_WHAT IS EXPECTED:_
Copy the listing below word for word, from the line with "click on shield-pie-icon." to the line with "check-mark-icon is located", including both of those lines. Leave out the pictures.

*** PROVIDED INFORMATION ***

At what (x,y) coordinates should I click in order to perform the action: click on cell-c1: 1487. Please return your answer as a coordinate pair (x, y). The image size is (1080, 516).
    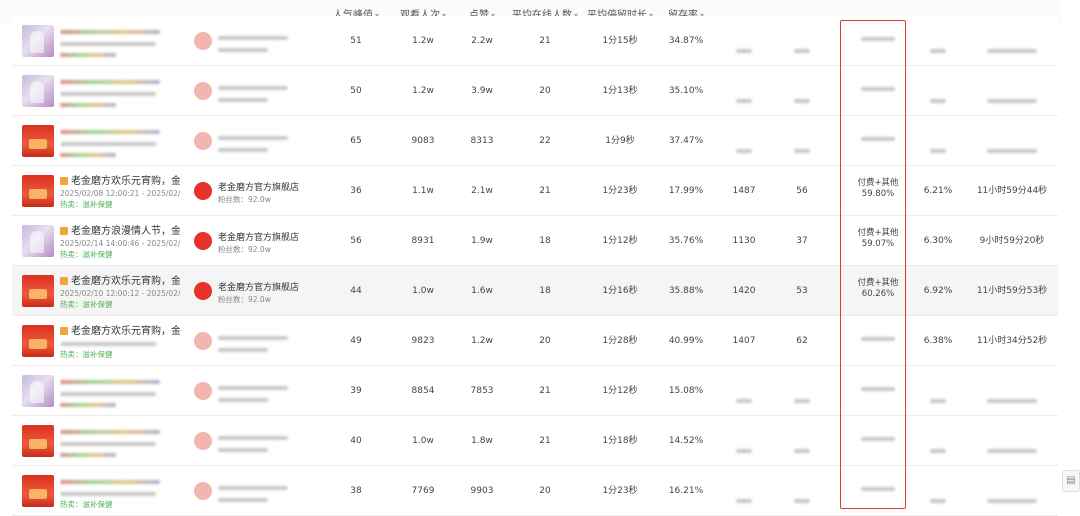
    Looking at the image, I should click on (744, 191).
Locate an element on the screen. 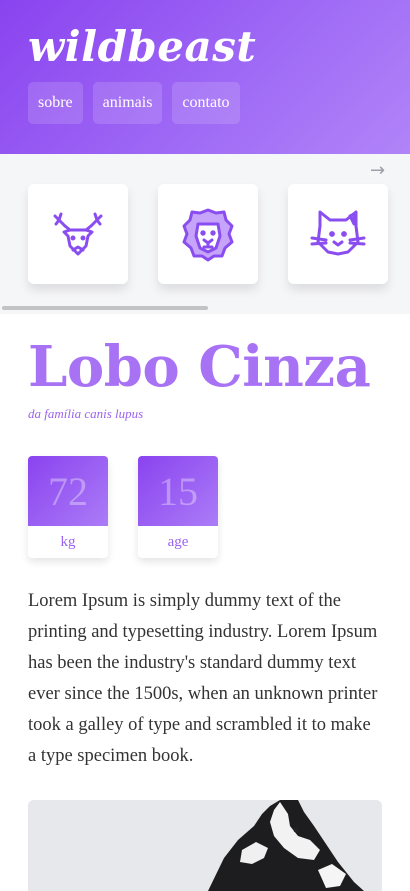  stat-weight-value-box: 72 is located at coordinates (68, 491).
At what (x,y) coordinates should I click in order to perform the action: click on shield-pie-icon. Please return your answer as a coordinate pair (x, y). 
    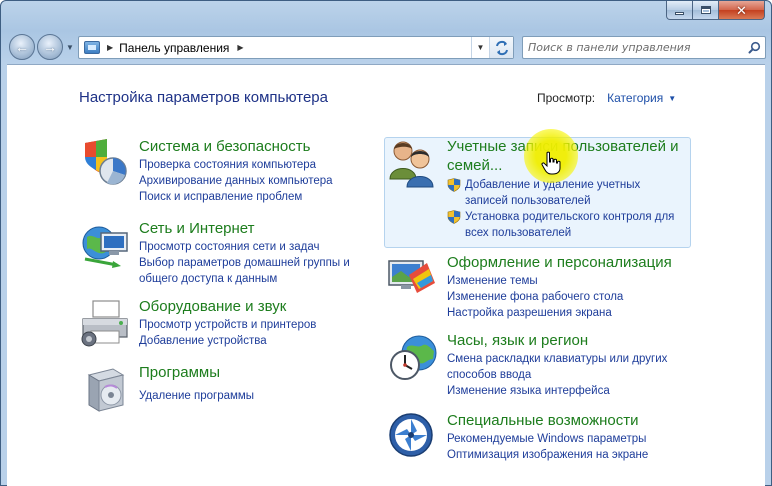
    Looking at the image, I should click on (105, 163).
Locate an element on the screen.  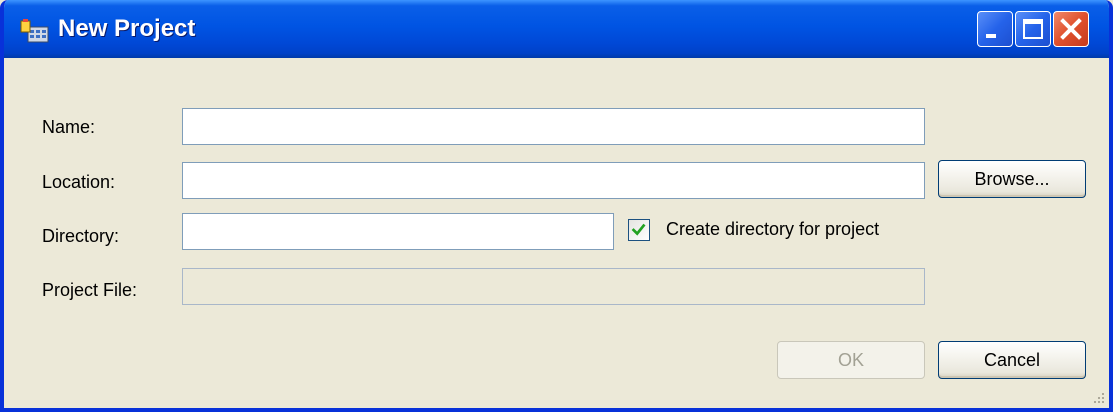
check-mark-icon is located at coordinates (638, 230).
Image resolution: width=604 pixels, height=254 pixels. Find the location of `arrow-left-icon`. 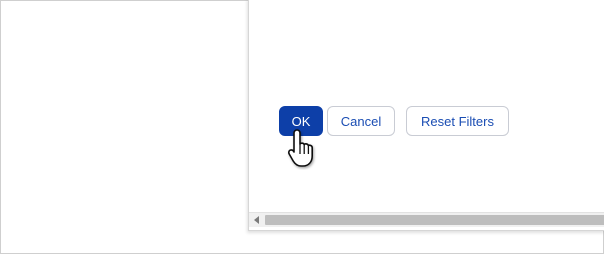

*** End of PROVIDED INFORMATION ***

_ANSWER FOR THE TASK:_
At what (x,y) coordinates should I click in order to perform the action: click on shield-pie-icon. Please return your answer as a coordinate pair (x, y). 
    Looking at the image, I should click on (105, 163).
Locate an element on the screen.  
check-mark-icon is located at coordinates (638, 230).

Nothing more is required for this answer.